DAY 32「せかいを まわる じてんしゃ りょこうしゃ」
3/24 DAY 32 from Acheron to Hanmer Springs
やはり朝早くに目が覚めてしまう。昨日の晩に準備しておいた米を入れた鍋に火をつける。真っ暗な中、ガスの青白い火が光る。外は息が白くなるほど寒い。飯を食ってまた寝袋に包まる。ふと目を覚ますと8時。まだ気温はそれほど高くはないが、空は晴れていて、今日も暑くなりそうである。荷造りを済ませ、キャンプ代を払って出発。川沿いの道の続きである。しかし、10kmも行くと、乾燥した台地が減り、緑の針葉樹や低木の茂みが目立つようになった。この変化は、ここ3日間茶色の色彩に飽き飽きしていた僕にとってうれしい変化だ。遠くに目をやるとSt. James Range(セント・ジェームズ山脈)の山々がそびえたつ。川は水量が増え、鳥も多くなってきた。
Hanmer Springsに行くには、もう1つ峠を越えなければならないが、その行き方には2通りの道がある。1つはJollies Pass(ジョリーズ峠)。Hanmerへの距離は最短だが、その勾配がえげつないらしい。もう1つはJacks Pass(ジャックス峠)。遠回りになるが、比較的なだらかということだ。ここは迷わずJacks Passを選ぶ。たしかに、今までの数々の峠道と比べても、楽な登りである。
峠を越えたとき、ついに生い茂る木々の向こうにHanmerの町が見えた。このときの感動をどう表現したらよいだろうか。多分、言葉では不可能であろう。昼飯を食い、一気に坂を下る。この前転んだことがふと脳裏をかすめるが、そんなことをお構いなしに、地球の重力は僕の自転車をトップスピードに加速させる。この4日分に登った分をチャラにする勢いだ。何度か危ない思いをしたが、うまくバランスをとり、時にドリフトしながら下っていき、ふもとのHanmer Springsの町に着いた。そして、とうとう道が舗装道路に変わったのだ。ああ、絹のような滑らかな走り心地だ。やはり文明は偉大だと思う。
さあ、まずは腹ごしらえだ。Four Squareで食料を買う。我ながら買い物もうまくなったものだ。お金の計算も小銭合わせもできるようになった。このままこの国で生活できるレベルである。

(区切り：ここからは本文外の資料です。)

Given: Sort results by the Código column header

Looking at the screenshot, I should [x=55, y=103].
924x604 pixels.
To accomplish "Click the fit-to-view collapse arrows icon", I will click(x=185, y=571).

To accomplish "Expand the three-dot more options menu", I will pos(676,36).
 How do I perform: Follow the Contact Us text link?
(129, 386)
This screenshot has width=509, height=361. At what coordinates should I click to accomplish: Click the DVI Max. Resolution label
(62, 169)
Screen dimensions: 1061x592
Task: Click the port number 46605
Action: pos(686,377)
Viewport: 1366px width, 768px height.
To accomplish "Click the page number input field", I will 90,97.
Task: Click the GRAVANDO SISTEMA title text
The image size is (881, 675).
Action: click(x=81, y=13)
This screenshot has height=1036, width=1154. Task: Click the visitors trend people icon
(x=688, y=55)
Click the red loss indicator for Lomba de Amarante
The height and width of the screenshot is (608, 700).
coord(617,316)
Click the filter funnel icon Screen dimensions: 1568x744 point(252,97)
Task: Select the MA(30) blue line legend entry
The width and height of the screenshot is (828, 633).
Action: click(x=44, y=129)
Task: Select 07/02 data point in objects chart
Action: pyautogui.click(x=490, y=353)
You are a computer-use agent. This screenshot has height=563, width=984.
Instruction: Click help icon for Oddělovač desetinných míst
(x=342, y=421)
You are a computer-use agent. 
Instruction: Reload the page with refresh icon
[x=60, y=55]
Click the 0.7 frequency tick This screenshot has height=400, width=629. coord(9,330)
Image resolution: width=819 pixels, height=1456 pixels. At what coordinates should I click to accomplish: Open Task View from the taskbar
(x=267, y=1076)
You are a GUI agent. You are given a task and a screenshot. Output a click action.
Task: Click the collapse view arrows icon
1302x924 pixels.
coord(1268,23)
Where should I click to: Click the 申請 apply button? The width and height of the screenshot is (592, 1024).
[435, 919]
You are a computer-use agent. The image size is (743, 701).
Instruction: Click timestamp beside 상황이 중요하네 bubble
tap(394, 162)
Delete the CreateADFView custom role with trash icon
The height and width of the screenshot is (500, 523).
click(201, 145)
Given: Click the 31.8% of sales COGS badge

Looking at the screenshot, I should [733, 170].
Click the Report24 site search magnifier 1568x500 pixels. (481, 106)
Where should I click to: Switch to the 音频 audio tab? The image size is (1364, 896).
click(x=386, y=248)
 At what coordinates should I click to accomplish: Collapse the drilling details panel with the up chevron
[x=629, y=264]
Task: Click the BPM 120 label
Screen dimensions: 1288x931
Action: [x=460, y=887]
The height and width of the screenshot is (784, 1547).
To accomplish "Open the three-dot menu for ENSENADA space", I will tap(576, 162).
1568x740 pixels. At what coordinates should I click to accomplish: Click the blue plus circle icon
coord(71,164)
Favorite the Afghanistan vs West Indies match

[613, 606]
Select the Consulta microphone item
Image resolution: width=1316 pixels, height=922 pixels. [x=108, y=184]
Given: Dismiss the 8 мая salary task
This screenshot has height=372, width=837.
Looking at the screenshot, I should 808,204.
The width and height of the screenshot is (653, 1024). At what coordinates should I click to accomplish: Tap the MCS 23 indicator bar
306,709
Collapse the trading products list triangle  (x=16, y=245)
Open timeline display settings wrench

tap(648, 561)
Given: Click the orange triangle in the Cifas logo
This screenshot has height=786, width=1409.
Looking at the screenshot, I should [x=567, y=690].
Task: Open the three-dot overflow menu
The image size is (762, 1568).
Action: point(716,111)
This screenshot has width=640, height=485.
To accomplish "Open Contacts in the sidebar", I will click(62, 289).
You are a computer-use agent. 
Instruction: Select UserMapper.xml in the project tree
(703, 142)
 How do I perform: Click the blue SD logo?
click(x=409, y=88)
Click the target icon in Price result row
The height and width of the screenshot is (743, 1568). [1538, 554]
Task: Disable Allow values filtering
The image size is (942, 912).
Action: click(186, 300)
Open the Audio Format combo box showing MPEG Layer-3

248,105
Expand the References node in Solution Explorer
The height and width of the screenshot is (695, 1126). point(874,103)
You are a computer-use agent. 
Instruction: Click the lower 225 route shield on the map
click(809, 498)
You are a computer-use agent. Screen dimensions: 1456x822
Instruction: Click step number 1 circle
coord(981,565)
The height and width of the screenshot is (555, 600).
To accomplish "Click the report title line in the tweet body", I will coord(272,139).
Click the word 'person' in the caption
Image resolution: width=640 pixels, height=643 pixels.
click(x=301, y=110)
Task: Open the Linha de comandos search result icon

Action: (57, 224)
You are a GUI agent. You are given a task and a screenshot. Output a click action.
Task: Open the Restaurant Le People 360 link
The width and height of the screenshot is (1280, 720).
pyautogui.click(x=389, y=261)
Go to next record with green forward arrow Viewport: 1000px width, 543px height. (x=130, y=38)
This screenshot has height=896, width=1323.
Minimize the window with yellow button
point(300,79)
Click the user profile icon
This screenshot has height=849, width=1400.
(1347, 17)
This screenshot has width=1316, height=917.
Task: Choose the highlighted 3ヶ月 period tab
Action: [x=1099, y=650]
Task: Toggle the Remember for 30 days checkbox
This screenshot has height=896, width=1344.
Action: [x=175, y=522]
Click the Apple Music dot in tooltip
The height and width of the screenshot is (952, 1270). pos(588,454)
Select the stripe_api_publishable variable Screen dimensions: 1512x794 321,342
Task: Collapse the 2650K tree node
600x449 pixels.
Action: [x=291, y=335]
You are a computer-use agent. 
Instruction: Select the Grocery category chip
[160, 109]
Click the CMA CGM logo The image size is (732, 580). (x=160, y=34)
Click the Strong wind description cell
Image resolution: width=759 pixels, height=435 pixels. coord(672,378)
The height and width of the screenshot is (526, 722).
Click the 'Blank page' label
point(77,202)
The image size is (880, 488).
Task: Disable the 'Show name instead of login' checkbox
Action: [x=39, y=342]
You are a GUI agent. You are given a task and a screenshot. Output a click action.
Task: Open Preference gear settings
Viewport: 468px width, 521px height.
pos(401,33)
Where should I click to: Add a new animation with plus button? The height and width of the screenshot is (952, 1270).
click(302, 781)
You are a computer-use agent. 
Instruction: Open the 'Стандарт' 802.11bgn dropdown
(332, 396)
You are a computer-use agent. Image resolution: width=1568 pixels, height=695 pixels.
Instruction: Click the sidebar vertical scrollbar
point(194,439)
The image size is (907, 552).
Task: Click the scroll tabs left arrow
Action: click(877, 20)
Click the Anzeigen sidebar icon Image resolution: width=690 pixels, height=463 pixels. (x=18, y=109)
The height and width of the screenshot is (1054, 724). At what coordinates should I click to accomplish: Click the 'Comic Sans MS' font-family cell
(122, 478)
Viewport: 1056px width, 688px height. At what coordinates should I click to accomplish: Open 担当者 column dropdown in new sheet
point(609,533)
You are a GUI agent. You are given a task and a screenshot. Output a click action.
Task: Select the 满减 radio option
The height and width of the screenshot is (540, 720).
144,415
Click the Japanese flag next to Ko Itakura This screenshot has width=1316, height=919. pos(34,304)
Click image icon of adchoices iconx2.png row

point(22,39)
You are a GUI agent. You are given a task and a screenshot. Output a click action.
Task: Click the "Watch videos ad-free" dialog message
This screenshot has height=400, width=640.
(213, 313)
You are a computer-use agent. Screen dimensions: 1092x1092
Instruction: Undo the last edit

Hanmer Springsはこれまた今までとは異なる雰囲気の町である。山を背景にログハウスが立ち並び、どこかヨーロッパの町を思わせる。そんな町のベンチで、パンにヘーゼルナッツチョコクリームを塗りたくり、パイナップルを丸ごと解体して箸でバクバク食っている僕は明らかに異質である。と、そのとき、Surly(サーリー)のバイクに乗ったおじさんが近づいてきた。今日はどこから来たの、と聞くので、Acheronからと答える。今日はどこに止まるの、と聞かれ、まだ決めていないと答える。すると彼は、じゃあ、私の家に来なさいと言うのだ。シャワーも浴びていいし、ベッドで寝ると良いと。重ね重ね言っておくが、こういう時に遠慮をしてはいけない。2つ返事で彼の家に向かう。Town Centreからそれほど遠くないところにある彼の家は、とても内装が洒落ていて、僕はとても気に入った。冬は寒くなるのだろう。リビングには暖炉がある。とりあえず、何週間ぶりかのシャワーを浴びさせてもらう。ああ、やはり文明は偉大だ。しつこい。
彼はイベントの管理の仕事をしているらしい。そして、僕が一番驚いたのが、彼は自転車旅行者だったことだ。それも世界一周を成し遂げている。彼のタブレットで見せてもらった宿泊地を示した地図を見て僕はびっくりした。世界中に印が付いている。彼は2年半でこれを達成したという。
彼の庭はちょっとした家庭菜園より素晴らしい。そこにはレタス、ブロッコリー、カリフラワー、ズッキーニ、ネギ、メロンなどたくさんの野菜が育っている。彼はそれらをふんだんに使った手料理をふるまってくれた。
おいしいディナーの後は、彼の世界一周の旅行のときの写真を見せてもらう。チベットの標高5000mの山道や、ミャンマーの村の様子など、実に興味深い写真ばかりであった。その後、今後のルートをともに話しあい、良い時間になったので、おやすみなさいと言って、久々のベッドで眠りについた。